I just wondered about the following (unrelated) triggered by this: Am I entitled under GDPR to get the internal writeups on my interview performance when I interviewed at a company? Does it matter whether I am in the EU but interview at a US company?
https://gdpr-info.eu/issues/personal-data/
> Does it matter whether I am in the EU but interview at a US company?
Yes, in practice. GDPR applies any time that EU/EEA residents' personal data is processes. If the company doesn't operate in the EU/EEA directly it's likely you are going to have a hard time getting this data, and more likely to not be given this data at all. It's up to you as a resident to formalize a complaint through your regional DPA (Data Protection Authority) in those cases.
Can I download my data? No.
Can I delete my data*? No.
--
*Yes, GDPR requires the ability to delete data:
https://commission.europa.eu/law/law-topic/data-protection/r...
https://news.ycombinator.com/item?id=23623799
Sure, he presents some alternative options, that's all good, but at the end of the day, HN refuses to delete personal data.
One day someone with a bone to pick with HN and large enough pockets will test it in the courts. Until then, we must exercise great caution when commenting on HN.
Under specific circumstances. It could be easily argued that deleting comments would fall under the first example of the link you posted -- unless you're a minor.
The GDPR doesn't require any means to download data though, and it is mainly for PII.
It doesn't matter that WordPress isn't a UK entity. WordPress does do business in the UK so they need to comply with the UK GDPR as well as the EU one. If they don't want to comply with UK laws, they need to stop doing business with UK customers (or provide free services to UK citizens, but enforcing decisions against companies outside of the country's borders is rather difficult).
WordPress.org does not do business in the UK. It doesn't do business at all. It has no UK entity. The courts would have no recourse to enforce anything upon WordPress.org. UK Law does not just apply to everyone. UK law applies to businesses operating within the UK.
If you want to test this, go complain to the ICO and they'll tell you that they have no power.

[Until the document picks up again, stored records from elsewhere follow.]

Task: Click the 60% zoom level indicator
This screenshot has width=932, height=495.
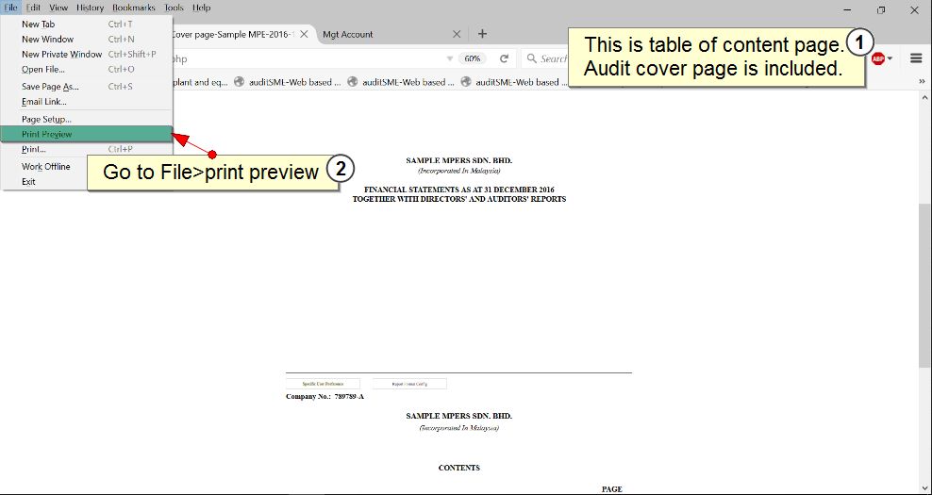Action: tap(473, 58)
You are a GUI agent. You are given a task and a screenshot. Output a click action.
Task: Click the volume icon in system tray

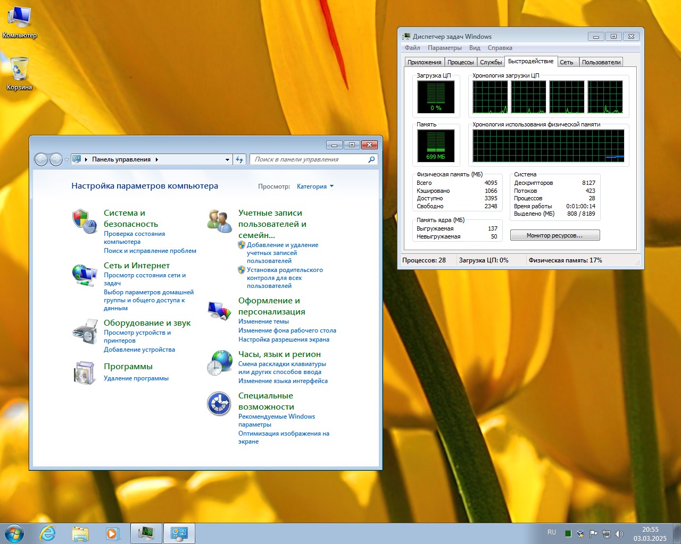[x=619, y=533]
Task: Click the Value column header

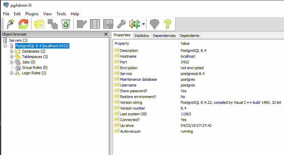Action: [185, 43]
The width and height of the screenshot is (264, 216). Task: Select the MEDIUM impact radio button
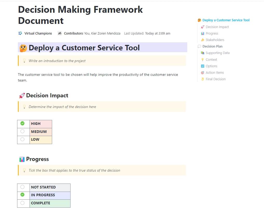click(23, 132)
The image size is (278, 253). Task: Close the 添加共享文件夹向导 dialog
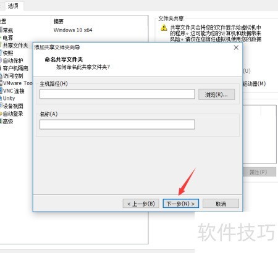[236, 48]
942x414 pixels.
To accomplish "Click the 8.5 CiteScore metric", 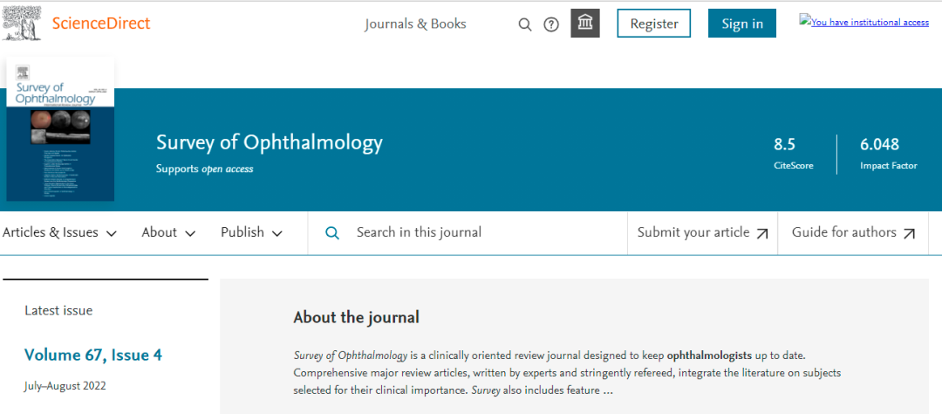I will pyautogui.click(x=785, y=145).
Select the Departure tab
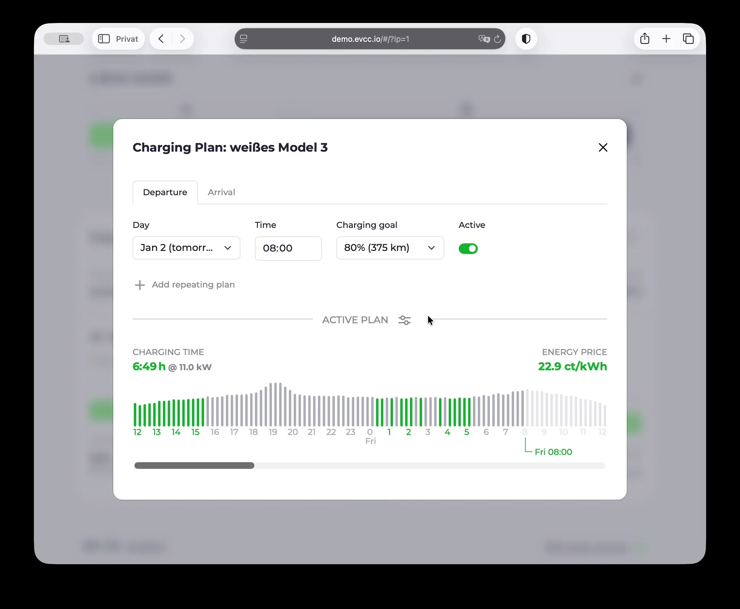This screenshot has width=740, height=609. [165, 192]
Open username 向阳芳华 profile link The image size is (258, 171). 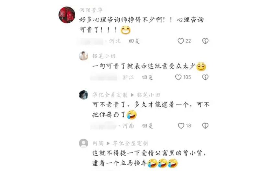click(91, 10)
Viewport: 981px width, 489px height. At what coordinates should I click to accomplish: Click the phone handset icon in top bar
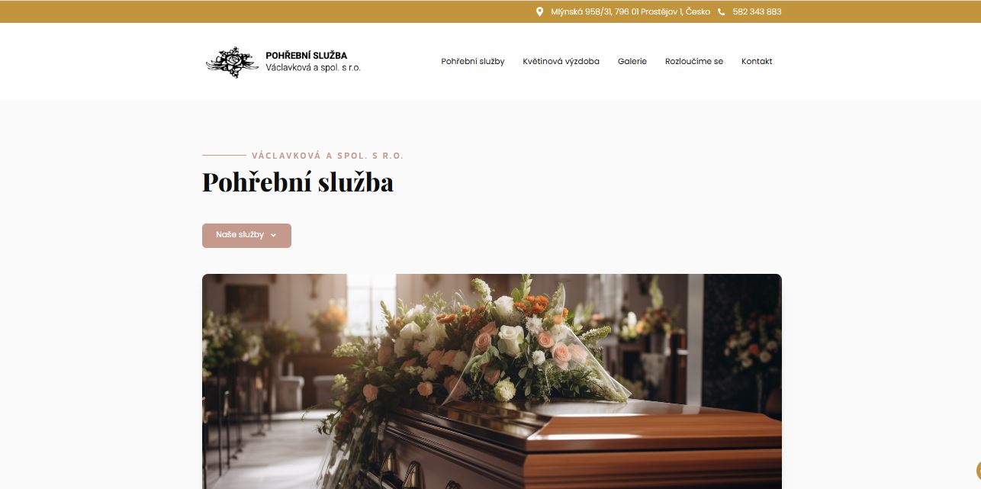tap(721, 11)
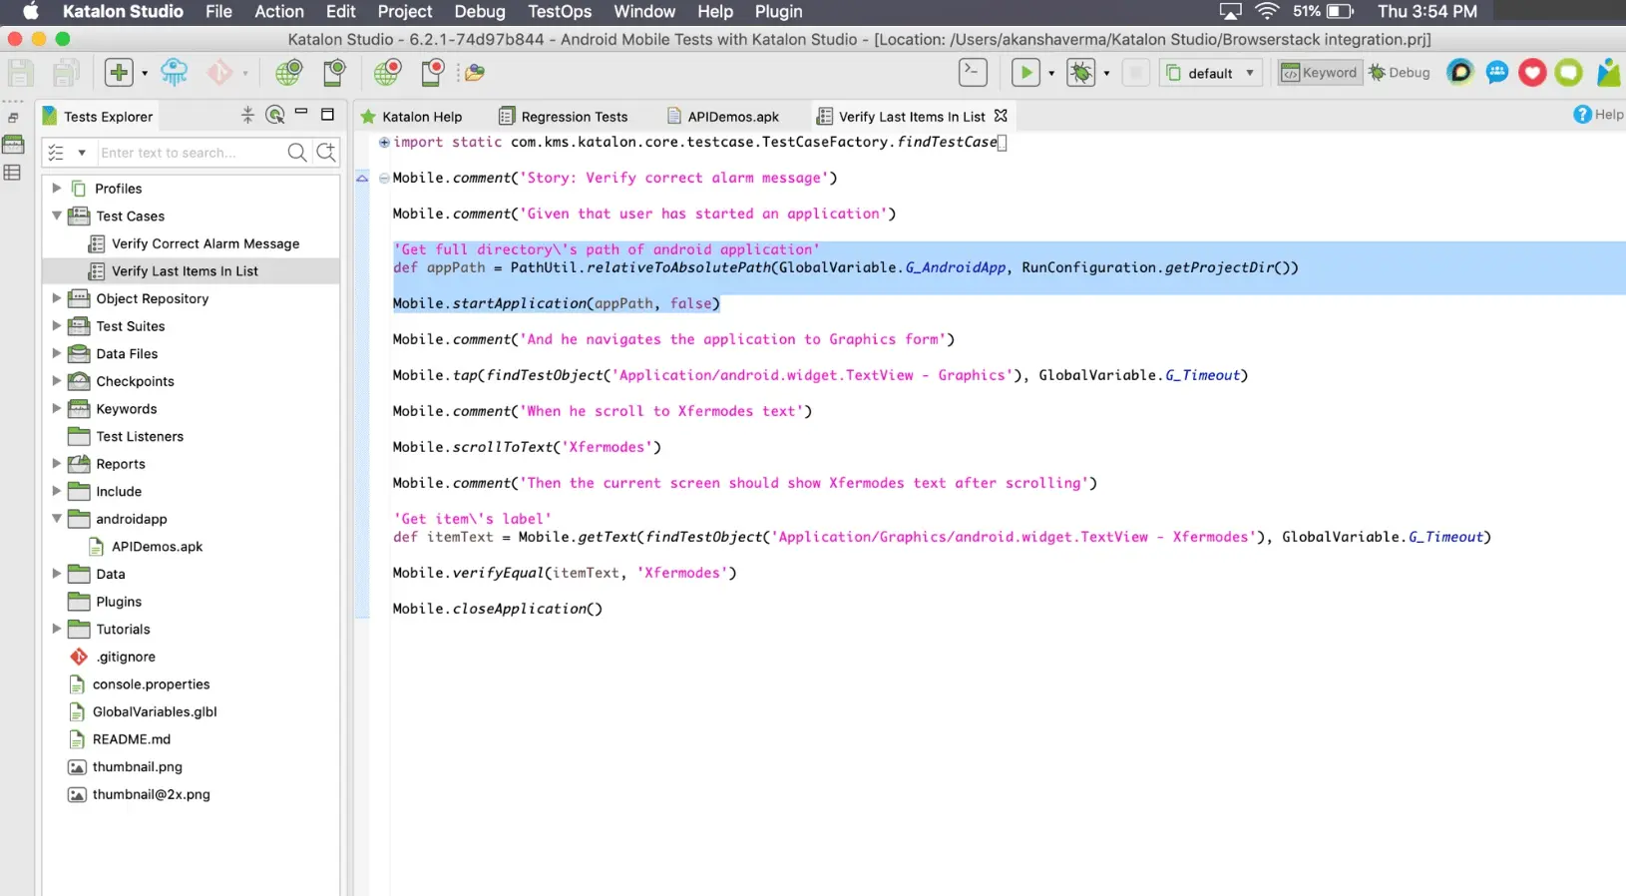The image size is (1626, 896).
Task: Click the advanced search magnifier-plus icon
Action: pos(326,153)
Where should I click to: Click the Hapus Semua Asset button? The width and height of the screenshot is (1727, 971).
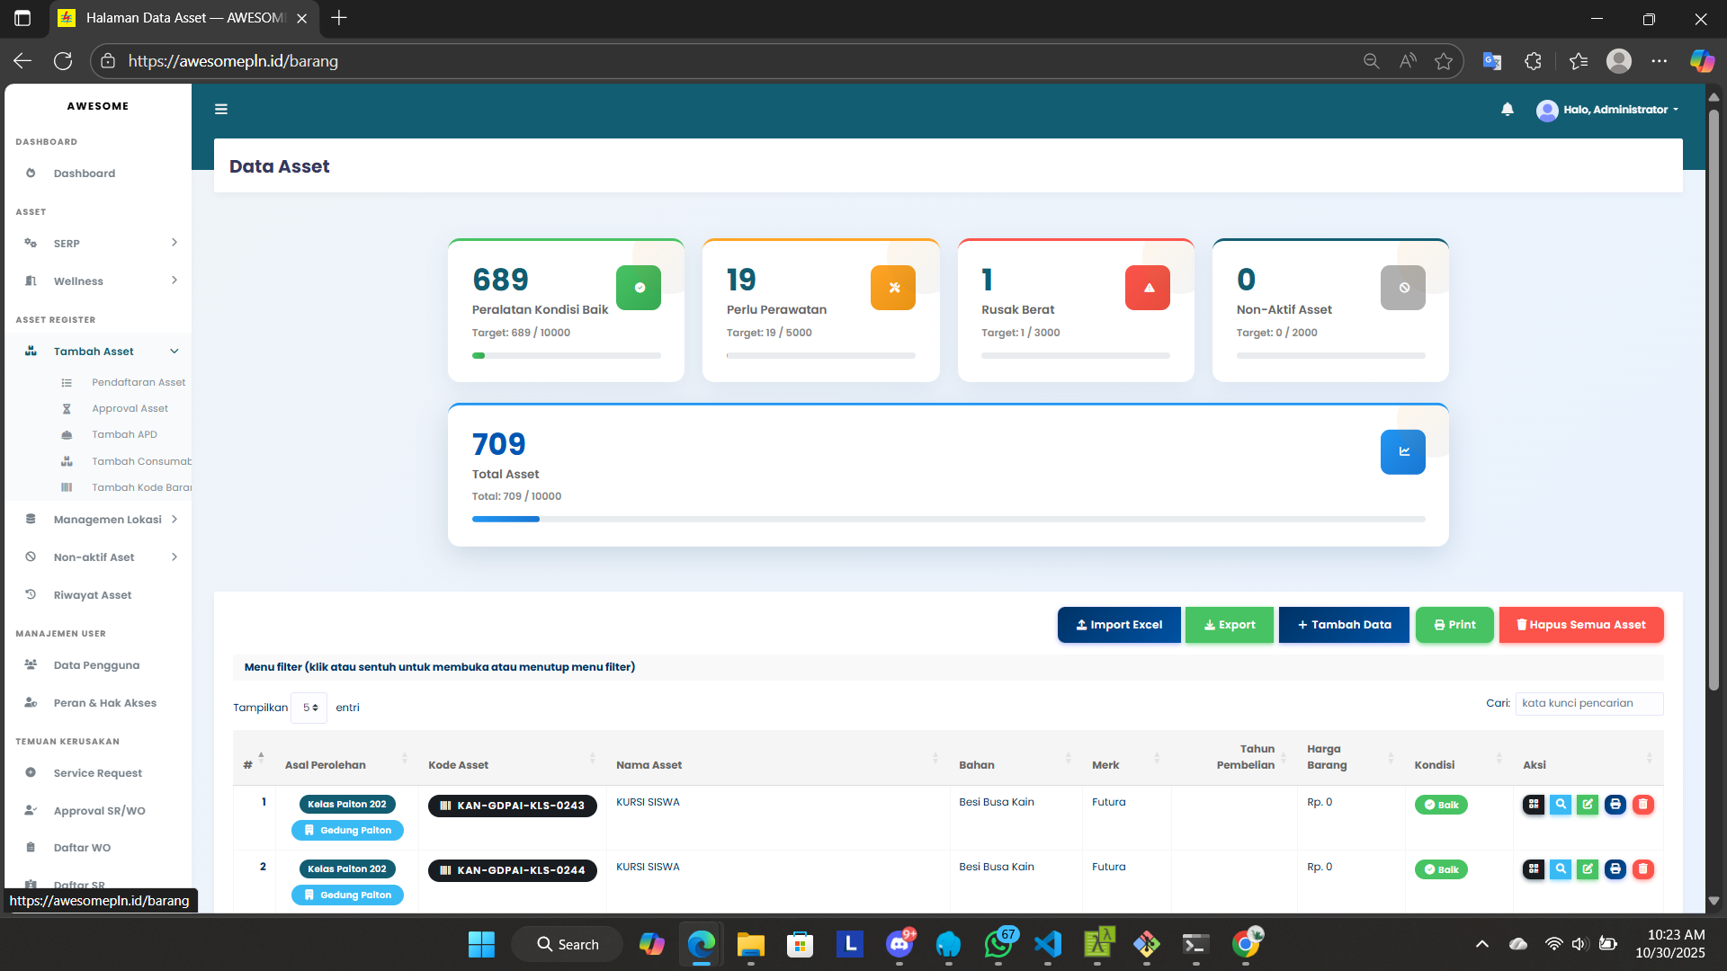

That is why American companies that deal with people in those countries comply with both. Some American websites block traffic from both.
Wordpress.org is IIRC run by Automattic, which receives payments from the UK so there is even a way to enforce fines.
No. WordPress.org is owned and operated by a private American citizen who receives no payments.
Automattic is a separate for-profit organization which does fall under GDPR. WordPress foundation would also fall under GDPR. WordPress.org does not.
Yea, we were all pretty surprised to hear that WordPress.org is a privately owned and operated site.